Resource management Flashcards
What is resource management?
The planned, sustainable use and protection of natural resources (water, food, energy, soil, minerals, forests) so current needs are met without compromising the ability of future generations to meet theirs.
Define natural resource security.
The condition in which a society has reliable, affordable and sufficient access to essential resources—especially water, food and energy—needed for survival, health and economic stability.
What is the Water‑Food‑Energy (WFE) nexus?
The idea that water, food and energy systems are deeply interconnected: producing any one of them usually requires the other two, so managing them must be integrated to avoid trade‑offs and shortages.
Water security – simple definition
Having enough good‑quality water for drinking, sanitation, agriculture and industry, today and in the future.
Main causes of water insecurity
Physical scarcity, pollution, growing demand from population & industry, climate change altering rainfall, and poor management of supplies.
What percent of Earth’s water is fresh and easily accessible?
Less than 1 % (97 % is saltwater, most freshwater is locked in ice or deep groundwater).
Threshold for water stress
Annual renewable water supply below 1 700 m³ per person.
Threshold for water scarcity
Annual renewable water supply below 1 000 m³ per person.
Give two regions with severe water scarcity.
Most of the Middle East and North Africa.
Two examples of water‑efficiency techniques in farming
Drip irrigation and lining canals/pipes to prevent leakage.

◆ Provided information:
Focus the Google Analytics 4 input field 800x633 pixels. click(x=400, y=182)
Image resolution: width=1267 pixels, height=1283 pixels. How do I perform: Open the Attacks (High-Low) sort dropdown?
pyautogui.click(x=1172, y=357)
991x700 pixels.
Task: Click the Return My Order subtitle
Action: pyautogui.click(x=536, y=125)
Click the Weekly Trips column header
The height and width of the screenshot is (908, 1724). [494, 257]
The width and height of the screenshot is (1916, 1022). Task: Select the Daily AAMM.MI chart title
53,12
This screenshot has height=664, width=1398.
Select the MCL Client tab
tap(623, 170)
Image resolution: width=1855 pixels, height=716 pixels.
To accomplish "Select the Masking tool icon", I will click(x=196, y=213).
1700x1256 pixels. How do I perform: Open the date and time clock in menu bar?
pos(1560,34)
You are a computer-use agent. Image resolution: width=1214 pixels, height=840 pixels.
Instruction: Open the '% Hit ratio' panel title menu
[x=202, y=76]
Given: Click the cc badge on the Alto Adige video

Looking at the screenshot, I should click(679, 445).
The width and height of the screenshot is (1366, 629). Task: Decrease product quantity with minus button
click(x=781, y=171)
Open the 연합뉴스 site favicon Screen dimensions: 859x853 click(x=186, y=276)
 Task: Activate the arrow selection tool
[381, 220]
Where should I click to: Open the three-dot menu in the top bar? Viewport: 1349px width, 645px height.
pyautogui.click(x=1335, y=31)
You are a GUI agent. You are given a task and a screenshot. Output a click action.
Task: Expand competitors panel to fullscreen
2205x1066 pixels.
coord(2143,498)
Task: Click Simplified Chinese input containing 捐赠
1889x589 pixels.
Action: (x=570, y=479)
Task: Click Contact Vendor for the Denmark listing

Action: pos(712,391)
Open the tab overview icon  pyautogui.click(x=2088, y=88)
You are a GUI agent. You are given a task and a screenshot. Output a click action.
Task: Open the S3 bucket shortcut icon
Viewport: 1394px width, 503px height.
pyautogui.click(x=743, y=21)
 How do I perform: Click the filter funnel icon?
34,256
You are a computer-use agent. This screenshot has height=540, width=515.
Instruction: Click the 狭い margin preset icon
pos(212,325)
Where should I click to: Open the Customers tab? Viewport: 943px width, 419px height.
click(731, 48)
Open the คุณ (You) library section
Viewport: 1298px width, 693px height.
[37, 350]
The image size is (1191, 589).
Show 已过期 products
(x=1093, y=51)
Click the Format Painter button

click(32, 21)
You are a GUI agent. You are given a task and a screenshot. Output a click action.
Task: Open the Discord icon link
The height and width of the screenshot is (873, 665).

◆ Work request:
Write out the resource management flashcards word for word, from "The idea that" up to and including "700 m³ per person.". None of the items has any connection to the resource management flashcards.

◆ Answer to this problem:
The idea that water, food and energy systems are deeply interconnected: producing any one of them usually requires the other two, so managing them must be integrated to avoid trade‑offs and shortages.
Water security – simple definition
Having enough good‑quality water for drinking, sanitation, agriculture and industry, today and in the future.
Main causes of water insecurity
Physical scarcity, pollution, growing demand from population & industry, climate change altering rainfall, and poor management of supplies.
What percent of Earth’s water is fresh and easily accessible?
Less than 1 % (97 % is saltwater, most freshwater is locked in ice or deep groundwater).
Threshold for water stress
Annual renewable water supply below 1 700 m³ per person.